MonoQwen2-VL-2B-LoRA-Reranker

Model Overview

The MonoQwen2-VL-2B-LoRA-Reranker is a LoRA fine-tuned version of the Qwen2-VL-2B model, optimized for reranking image-query relevance.

How to Use the Model

Below is a quick example to rerank a single image against a user query using this model:

import torch
from PIL import Image
from transformers import AutoProcessor, Qwen2VLForConditionalGeneration

# Load processor and model
processor = AutoProcessor.from_pretrained("Qwen/Qwen2-VL-2B-Instruct")
model = Qwen2VLForConditionalGeneration.from_pretrained(
    "lightonai/MonoQwen2-VL-2B-LoRA-Reranker",
    device_map="auto",
    # attn_implementation="flash_attention_2",
    # torch_dtype=torch.bfloat16,
)

# Define query and load image
query = "Is this your query about a document ?"
image_path = "your/path/to/image.png"
image = Image.open(image_path)

# Construct the prompt and prepare input
prompt = (
    "Assert the relevance of the previous image document to the following query, "
    "answer True or False. The query is: {query}"
).format(query=query)

messages = [
    {
        "role": "user",
        "content": [
            {"type": "image", "image": image},
            {"type": "text", "text": prompt},
        ],
    }
]

# Apply chat template and tokenize
text = processor.apply_chat_template(messages, tokenize=False, add_generation_prompt=True)
inputs = processor(text=text, images=image, return_tensors="pt").to("cuda")

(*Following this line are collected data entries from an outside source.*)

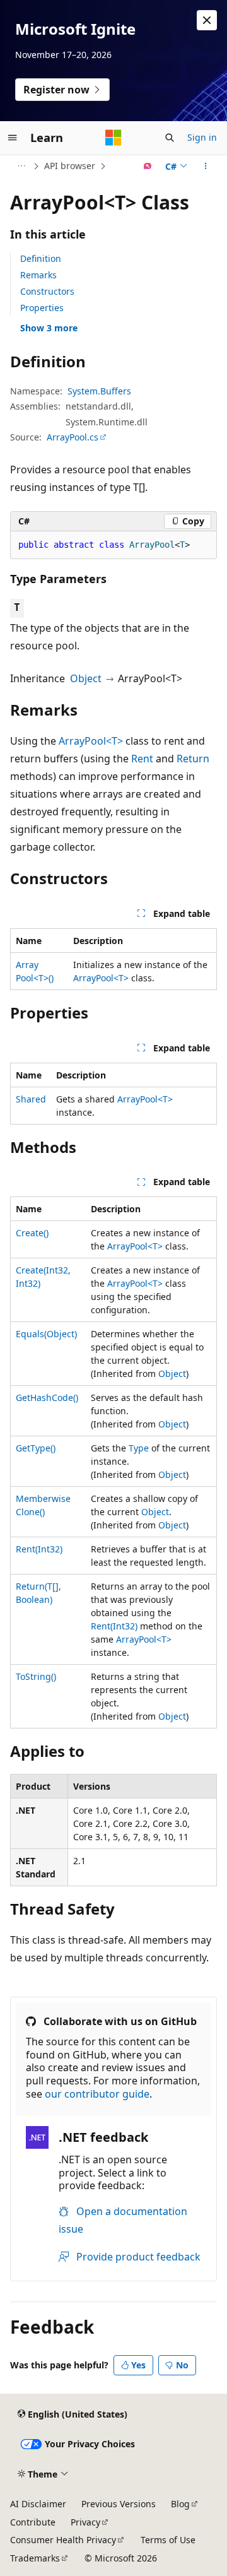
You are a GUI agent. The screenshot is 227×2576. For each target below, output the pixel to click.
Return (193, 758)
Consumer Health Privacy (63, 2540)
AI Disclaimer (38, 2504)
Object (86, 678)
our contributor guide (97, 2094)
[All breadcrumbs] (21, 166)
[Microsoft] (113, 137)
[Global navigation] (12, 137)
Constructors (47, 291)
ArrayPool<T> (91, 741)
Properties (42, 308)
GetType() (35, 1448)
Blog (180, 2504)
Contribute (32, 2522)
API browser (69, 166)
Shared (31, 1099)
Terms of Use (168, 2540)
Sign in (202, 137)
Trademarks (35, 2558)
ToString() (36, 1676)
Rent (142, 758)
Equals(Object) (46, 1334)
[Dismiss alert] (207, 20)
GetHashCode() (47, 1397)
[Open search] (169, 137)
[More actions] (206, 166)
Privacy (85, 2522)
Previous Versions (118, 2504)
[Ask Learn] (147, 166)
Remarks (38, 275)
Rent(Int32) (39, 1549)
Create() (32, 1233)
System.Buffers (99, 391)
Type (139, 1448)
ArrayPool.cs (72, 437)
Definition (40, 258)
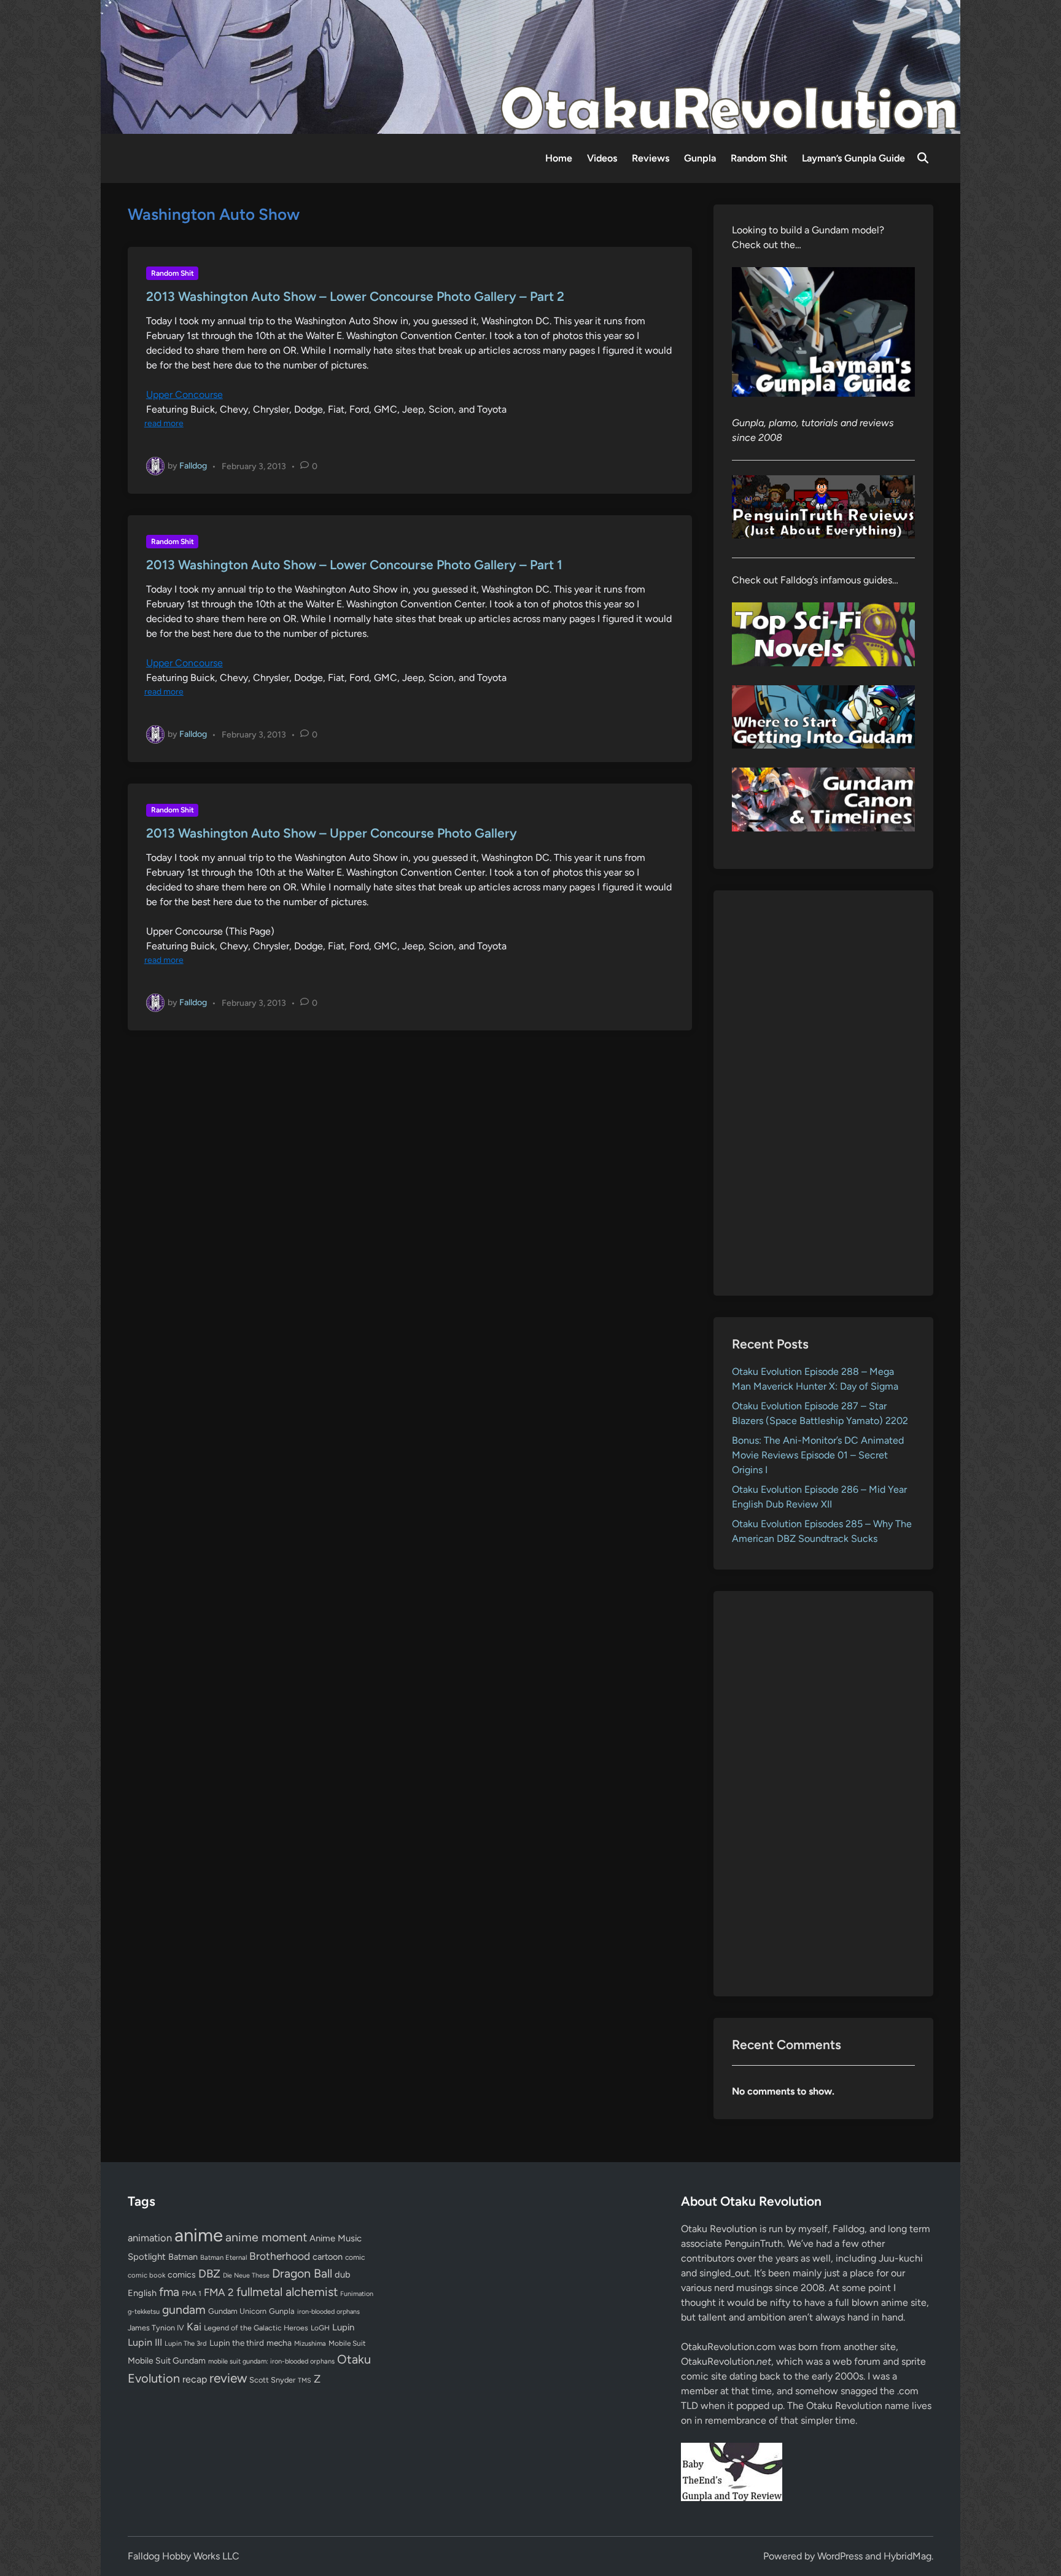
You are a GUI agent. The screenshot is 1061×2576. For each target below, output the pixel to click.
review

# Run inference to obtain logits
with torch.no_grad():
    outputs = model(**inputs)
    logits_for_last_token = outputs.logits[:, -1, :]

# Convert tokens and calculate relevance score
true_token_id = processor.tokenizer.convert_tokens_to_ids("True")
false_token_id = processor.tokenizer.convert_tokens_to_ids("False")
relevance_score = torch.softmax(logits_for_last_token[:, [true_token_id, false_token_id]], dim=-1)

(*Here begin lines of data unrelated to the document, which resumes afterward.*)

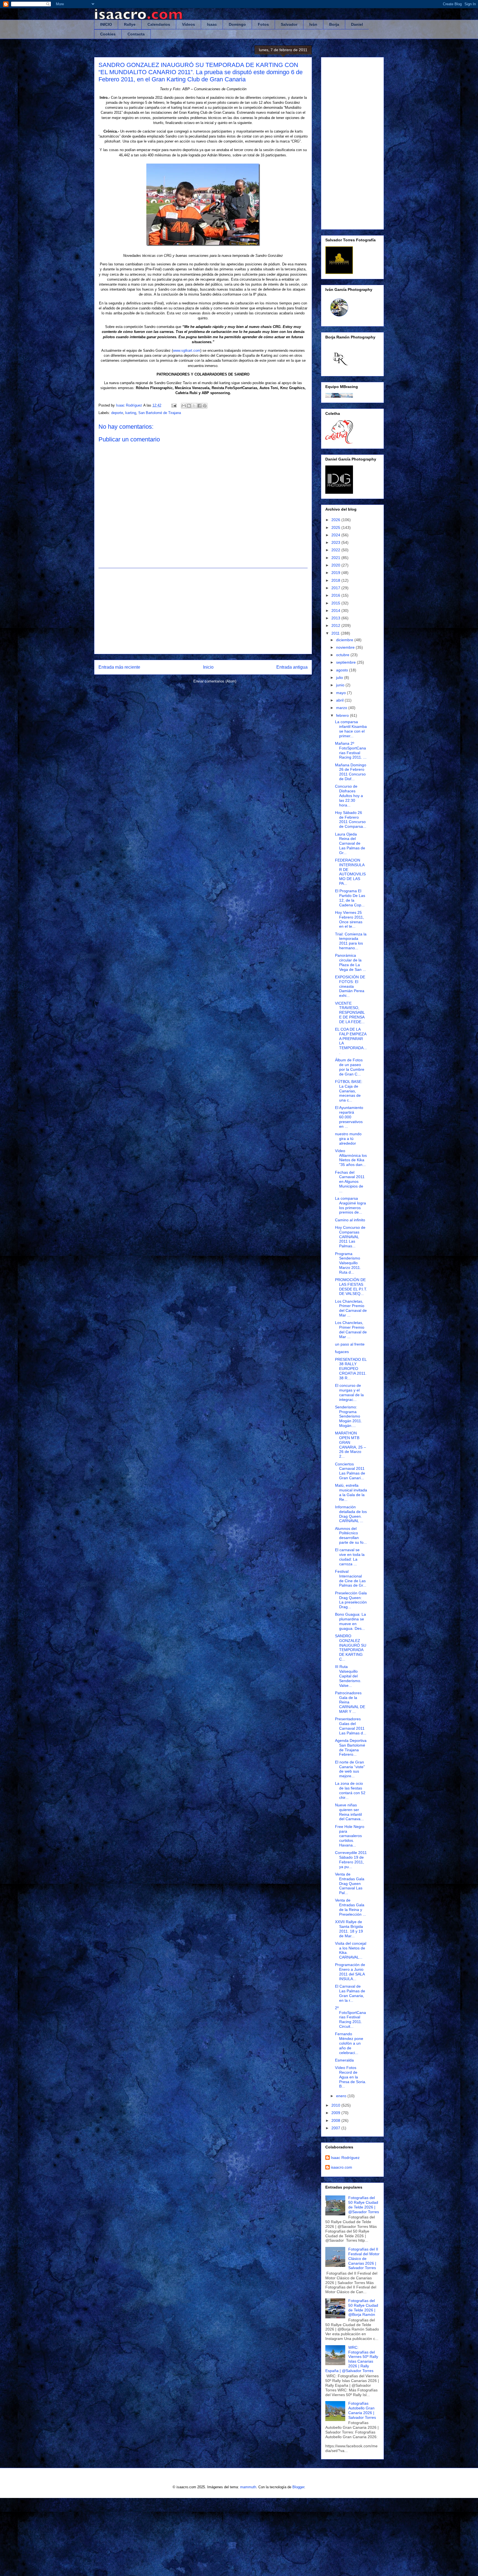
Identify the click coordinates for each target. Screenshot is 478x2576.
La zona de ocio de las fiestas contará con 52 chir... (350, 1790)
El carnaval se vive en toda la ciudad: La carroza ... (350, 1557)
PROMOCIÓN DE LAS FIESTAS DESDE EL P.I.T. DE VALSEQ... (351, 1286)
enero (341, 2096)
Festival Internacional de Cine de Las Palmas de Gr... (350, 1578)
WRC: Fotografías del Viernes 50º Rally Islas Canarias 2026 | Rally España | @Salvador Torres (351, 2359)
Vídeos (188, 24)
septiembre (346, 662)
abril (340, 700)
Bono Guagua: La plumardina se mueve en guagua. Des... (350, 1621)
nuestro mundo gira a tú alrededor (348, 1138)
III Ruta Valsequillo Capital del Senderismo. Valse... (348, 1675)
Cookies (108, 34)
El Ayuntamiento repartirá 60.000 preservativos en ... (349, 1116)
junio (340, 685)
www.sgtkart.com (186, 350)
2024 (336, 535)
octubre (343, 655)
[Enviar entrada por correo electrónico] (174, 405)
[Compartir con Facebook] (199, 405)
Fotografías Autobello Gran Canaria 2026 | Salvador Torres (362, 2410)
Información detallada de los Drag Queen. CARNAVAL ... (351, 1514)
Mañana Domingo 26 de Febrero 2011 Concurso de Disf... (350, 772)
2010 (336, 2105)
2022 (336, 550)
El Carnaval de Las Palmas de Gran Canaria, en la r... (350, 1993)
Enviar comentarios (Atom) (214, 681)
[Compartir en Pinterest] (204, 405)
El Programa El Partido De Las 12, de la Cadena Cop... (350, 898)
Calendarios (158, 24)
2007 (336, 2128)
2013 (336, 618)
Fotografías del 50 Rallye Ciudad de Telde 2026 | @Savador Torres (363, 2204)
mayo (341, 692)
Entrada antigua (292, 667)
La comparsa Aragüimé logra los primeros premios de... (350, 1205)
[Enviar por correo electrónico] (183, 405)
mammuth (248, 2487)
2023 (336, 542)
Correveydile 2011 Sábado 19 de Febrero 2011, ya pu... (351, 1859)
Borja (334, 24)
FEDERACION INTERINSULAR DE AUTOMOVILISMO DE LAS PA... (350, 872)
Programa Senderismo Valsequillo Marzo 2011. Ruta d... (348, 1262)
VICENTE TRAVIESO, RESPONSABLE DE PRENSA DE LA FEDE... (350, 1012)
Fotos (263, 24)
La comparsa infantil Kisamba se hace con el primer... (351, 729)
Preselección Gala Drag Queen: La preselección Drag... (351, 1600)
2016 (336, 595)
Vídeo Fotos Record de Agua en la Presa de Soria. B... (350, 2076)
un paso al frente (350, 1344)
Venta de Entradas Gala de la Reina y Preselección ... (350, 1907)
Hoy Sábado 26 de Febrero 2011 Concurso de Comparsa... (350, 819)
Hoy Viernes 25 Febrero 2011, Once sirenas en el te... (349, 919)
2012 (336, 625)
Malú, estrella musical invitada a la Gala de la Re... (351, 1492)
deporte (117, 413)
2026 (336, 520)
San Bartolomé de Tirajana (159, 413)
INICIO (106, 24)
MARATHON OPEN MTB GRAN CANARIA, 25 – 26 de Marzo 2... (350, 1444)
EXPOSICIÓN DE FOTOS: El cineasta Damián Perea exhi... (350, 986)
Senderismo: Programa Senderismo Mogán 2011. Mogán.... (348, 1416)
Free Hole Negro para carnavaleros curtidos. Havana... (349, 1835)
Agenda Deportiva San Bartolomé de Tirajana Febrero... (351, 1747)
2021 (336, 557)
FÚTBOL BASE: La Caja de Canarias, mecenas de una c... (348, 1090)
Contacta (136, 34)
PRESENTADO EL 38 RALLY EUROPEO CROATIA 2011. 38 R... (351, 1368)
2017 (336, 588)
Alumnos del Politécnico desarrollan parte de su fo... (351, 1535)
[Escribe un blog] (189, 405)
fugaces (342, 1351)
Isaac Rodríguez (345, 2157)
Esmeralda (344, 2060)
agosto (342, 670)
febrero (343, 715)
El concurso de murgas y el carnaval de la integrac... (349, 1392)
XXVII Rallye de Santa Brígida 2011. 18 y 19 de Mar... (349, 1929)
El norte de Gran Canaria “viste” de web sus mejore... (350, 1769)
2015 (336, 603)
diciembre (345, 640)
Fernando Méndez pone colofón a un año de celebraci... (349, 2043)
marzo (342, 707)
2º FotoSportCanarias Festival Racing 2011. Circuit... (350, 2017)
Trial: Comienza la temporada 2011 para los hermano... (351, 941)
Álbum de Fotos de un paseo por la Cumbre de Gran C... (349, 1067)
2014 (336, 610)
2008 (336, 2120)
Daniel (357, 24)
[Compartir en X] (194, 405)
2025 (336, 527)
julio (340, 677)
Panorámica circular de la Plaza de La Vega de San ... (350, 962)
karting (130, 413)
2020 (336, 565)
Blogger (298, 2487)
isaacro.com (341, 2167)
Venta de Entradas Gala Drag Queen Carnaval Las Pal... (349, 1883)
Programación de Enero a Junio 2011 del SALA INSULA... (350, 1971)
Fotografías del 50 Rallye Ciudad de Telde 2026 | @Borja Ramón (363, 2307)
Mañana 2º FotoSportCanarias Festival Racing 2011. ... (351, 750)
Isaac (212, 24)
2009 (336, 2113)
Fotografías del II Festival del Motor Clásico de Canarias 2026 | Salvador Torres (364, 2258)
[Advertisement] (203, 611)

# Extract and display probabilities
true_prob = relevance_score[0, 0].item()
false_prob = relevance_score[0, 1].item()

print(f"True probability: {true_prob:.4f}, False probability: {false_prob:.4f}")

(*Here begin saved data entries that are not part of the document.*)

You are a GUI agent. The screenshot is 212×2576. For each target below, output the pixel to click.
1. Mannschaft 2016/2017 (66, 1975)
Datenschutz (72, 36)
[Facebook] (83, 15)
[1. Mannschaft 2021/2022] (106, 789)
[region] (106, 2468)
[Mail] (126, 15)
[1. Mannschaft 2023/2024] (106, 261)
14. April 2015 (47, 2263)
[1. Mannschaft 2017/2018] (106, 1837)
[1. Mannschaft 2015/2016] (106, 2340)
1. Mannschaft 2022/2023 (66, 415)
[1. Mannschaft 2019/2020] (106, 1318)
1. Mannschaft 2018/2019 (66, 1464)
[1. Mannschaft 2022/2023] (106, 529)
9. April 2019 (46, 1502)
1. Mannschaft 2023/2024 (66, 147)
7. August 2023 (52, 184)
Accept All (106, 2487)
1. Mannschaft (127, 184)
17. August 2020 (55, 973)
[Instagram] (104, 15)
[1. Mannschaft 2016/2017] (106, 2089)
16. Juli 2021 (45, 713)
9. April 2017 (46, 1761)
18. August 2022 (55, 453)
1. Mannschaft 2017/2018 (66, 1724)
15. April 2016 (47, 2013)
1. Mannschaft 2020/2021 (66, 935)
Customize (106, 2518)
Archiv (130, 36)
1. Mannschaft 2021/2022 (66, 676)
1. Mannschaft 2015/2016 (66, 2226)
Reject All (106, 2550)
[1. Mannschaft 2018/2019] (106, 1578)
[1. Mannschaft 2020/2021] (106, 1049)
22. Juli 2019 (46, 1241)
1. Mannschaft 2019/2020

This example demonstrates how to use the model to assess the relevance of an image with respect to a query. It outputs the probability that the image is relevant ("True") or not relevant ("False").

Performance Metrics

The model has been evaluated on ViDoRe Benchmark, by retrieving 10 elements with MrLight_dse-qwen2-2b-mrl-v1 and reranking them. The table below summarizes its ndcg@5 scores:

Dataset NDCG@5 Before Reranking NDCG@5 After Reranking
Mean 85.8 90.5
vidore/arxivqa_test_subsampled 85.6 89.01
vidore/docvqa_test_subsampled 57.1 59.71
vidore/infovqa_test_subsampled 88.1 93.49
vidore/tabfquad_test_subsampled 93.1 95.96
vidore/shiftproject_test 82.0 92.98
vidore/syntheticDocQA_artificial_intelligence_test 97.5 100.00
vidore/syntheticDocQA_energy_test 92.9 97.65
vidore/syntheticDocQA_government_reports_test 96.0 98.04
vidore/syntheticDocQA_healthcare_industry_test 96.4 99.27
vidore/tatdqa_test 69.4 78.98

License

This LoRA model is licensed under the Apache 2.0 license.